Each entry below is to be copied verbatim, with no line missing.

DATA PROVIDED
*** Block opens ***
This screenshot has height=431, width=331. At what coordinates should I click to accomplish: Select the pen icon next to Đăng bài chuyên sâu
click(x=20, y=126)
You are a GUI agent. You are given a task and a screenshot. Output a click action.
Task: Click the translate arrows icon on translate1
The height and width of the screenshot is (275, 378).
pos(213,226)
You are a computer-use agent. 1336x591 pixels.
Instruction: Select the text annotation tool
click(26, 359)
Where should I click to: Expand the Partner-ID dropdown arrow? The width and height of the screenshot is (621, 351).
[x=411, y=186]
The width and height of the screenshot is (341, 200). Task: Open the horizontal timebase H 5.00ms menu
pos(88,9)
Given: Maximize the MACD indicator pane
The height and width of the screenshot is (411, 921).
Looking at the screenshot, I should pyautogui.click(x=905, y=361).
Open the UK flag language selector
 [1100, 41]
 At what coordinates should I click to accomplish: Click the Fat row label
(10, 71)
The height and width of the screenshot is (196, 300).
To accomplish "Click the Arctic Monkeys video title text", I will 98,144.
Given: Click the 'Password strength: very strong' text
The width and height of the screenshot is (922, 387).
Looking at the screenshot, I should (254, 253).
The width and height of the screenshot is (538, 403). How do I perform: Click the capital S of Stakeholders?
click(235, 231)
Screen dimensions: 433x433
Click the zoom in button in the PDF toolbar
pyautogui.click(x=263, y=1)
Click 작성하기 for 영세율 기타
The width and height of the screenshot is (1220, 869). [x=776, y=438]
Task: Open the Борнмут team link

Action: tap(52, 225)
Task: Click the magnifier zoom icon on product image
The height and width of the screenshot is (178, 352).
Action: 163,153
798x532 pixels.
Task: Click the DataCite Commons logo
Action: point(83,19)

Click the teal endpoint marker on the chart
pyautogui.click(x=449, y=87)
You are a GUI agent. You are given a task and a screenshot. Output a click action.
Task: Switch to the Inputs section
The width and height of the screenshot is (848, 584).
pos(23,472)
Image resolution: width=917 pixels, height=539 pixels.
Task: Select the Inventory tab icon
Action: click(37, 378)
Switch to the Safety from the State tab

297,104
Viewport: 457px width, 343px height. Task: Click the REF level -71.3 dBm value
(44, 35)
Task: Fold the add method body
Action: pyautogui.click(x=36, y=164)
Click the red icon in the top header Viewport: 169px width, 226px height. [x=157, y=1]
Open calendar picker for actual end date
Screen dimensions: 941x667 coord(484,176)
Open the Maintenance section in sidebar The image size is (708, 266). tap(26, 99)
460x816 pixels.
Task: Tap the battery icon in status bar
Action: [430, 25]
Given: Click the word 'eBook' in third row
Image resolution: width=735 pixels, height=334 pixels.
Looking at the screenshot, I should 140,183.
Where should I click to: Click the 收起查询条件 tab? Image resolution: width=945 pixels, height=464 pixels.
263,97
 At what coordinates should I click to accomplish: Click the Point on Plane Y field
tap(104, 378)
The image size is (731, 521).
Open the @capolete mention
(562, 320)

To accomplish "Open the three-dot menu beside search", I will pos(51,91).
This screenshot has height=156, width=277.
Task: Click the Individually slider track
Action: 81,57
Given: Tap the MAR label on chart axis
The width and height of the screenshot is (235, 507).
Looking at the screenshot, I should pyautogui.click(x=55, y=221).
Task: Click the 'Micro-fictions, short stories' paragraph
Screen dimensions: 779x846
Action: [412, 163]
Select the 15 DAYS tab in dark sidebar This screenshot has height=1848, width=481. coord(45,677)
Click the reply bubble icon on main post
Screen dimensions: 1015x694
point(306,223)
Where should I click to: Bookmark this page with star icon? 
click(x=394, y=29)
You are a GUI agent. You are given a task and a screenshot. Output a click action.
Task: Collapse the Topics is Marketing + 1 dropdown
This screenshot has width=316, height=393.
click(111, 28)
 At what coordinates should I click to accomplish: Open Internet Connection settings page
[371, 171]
*** Block closes ***
TASK OUTPUT
This screenshot has height=431, width=331. At what coordinates should I click to accomplish: Select the pen icon next to Đăng bài chuyên sâu
click(x=20, y=126)
You are a GUI agent. You are given a task and a screenshot. Output a click action.
Task: Click the translate arrows icon on translate1
The height and width of the screenshot is (275, 378).
pos(213,226)
You are a computer-use agent. 1336x591 pixels.
Instruction: Select the text annotation tool
click(26, 359)
Where should I click to: Expand the Partner-ID dropdown arrow? The width and height of the screenshot is (621, 351).
[x=411, y=186]
The width and height of the screenshot is (341, 200). Task: Open the horizontal timebase H 5.00ms menu
pos(88,9)
Given: Maximize the MACD indicator pane
The height and width of the screenshot is (411, 921).
Looking at the screenshot, I should pyautogui.click(x=905, y=361).
Open the UK flag language selector
 [1100, 41]
 At what coordinates should I click to accomplish: Click the Fat row label
(10, 71)
The height and width of the screenshot is (196, 300).
To accomplish "Click the Arctic Monkeys video title text", I will 98,144.
Given: Click the 'Password strength: very strong' text
The width and height of the screenshot is (922, 387).
Looking at the screenshot, I should (254, 253).
The width and height of the screenshot is (538, 403). How do I perform: Click the capital S of Stakeholders?
click(235, 231)
Screen dimensions: 433x433
Click the zoom in button in the PDF toolbar
pyautogui.click(x=263, y=1)
Click 작성하기 for 영세율 기타
The width and height of the screenshot is (1220, 869). [x=776, y=438]
Task: Open the Борнмут team link

Action: tap(52, 225)
Task: Click the magnifier zoom icon on product image
The height and width of the screenshot is (178, 352).
Action: 163,153
798x532 pixels.
Task: Click the DataCite Commons logo
Action: point(83,19)

Click the teal endpoint marker on the chart
pyautogui.click(x=449, y=87)
You are a GUI agent. You are given a task and a screenshot. Output a click action.
Task: Switch to the Inputs section
The width and height of the screenshot is (848, 584).
pos(23,472)
Image resolution: width=917 pixels, height=539 pixels.
Task: Select the Inventory tab icon
Action: click(37, 378)
Switch to the Safety from the State tab

297,104
Viewport: 457px width, 343px height. Task: Click the REF level -71.3 dBm value
(44, 35)
Task: Fold the add method body
Action: pyautogui.click(x=36, y=164)
Click the red icon in the top header Viewport: 169px width, 226px height. [x=157, y=1]
Open calendar picker for actual end date
Screen dimensions: 941x667 coord(484,176)
Open the Maintenance section in sidebar The image size is (708, 266). tap(26, 99)
460x816 pixels.
Task: Tap the battery icon in status bar
Action: [430, 25]
Given: Click the word 'eBook' in third row
Image resolution: width=735 pixels, height=334 pixels.
Looking at the screenshot, I should 140,183.
Where should I click to: Click the 收起查询条件 tab? Image resolution: width=945 pixels, height=464 pixels.
263,97
 At what coordinates should I click to accomplish: Click the Point on Plane Y field
tap(104, 378)
The image size is (731, 521).
Open the @capolete mention
(562, 320)

To accomplish "Open the three-dot menu beside search", I will pos(51,91).
This screenshot has height=156, width=277.
Task: Click the Individually slider track
Action: 81,57
Given: Tap the MAR label on chart axis
The width and height of the screenshot is (235, 507).
Looking at the screenshot, I should pyautogui.click(x=55, y=221).
Task: Click the 'Micro-fictions, short stories' paragraph
Screen dimensions: 779x846
Action: [412, 163]
Select the 15 DAYS tab in dark sidebar This screenshot has height=1848, width=481. coord(45,677)
Click the reply bubble icon on main post
Screen dimensions: 1015x694
point(306,223)
Where should I click to: Bookmark this page with star icon? 
click(x=394, y=29)
You are a GUI agent. You are given a task and a screenshot. Output a click action.
Task: Collapse the Topics is Marketing + 1 dropdown
This screenshot has width=316, height=393.
click(111, 28)
 At what coordinates should I click to accomplish: Open Internet Connection settings page
[371, 171]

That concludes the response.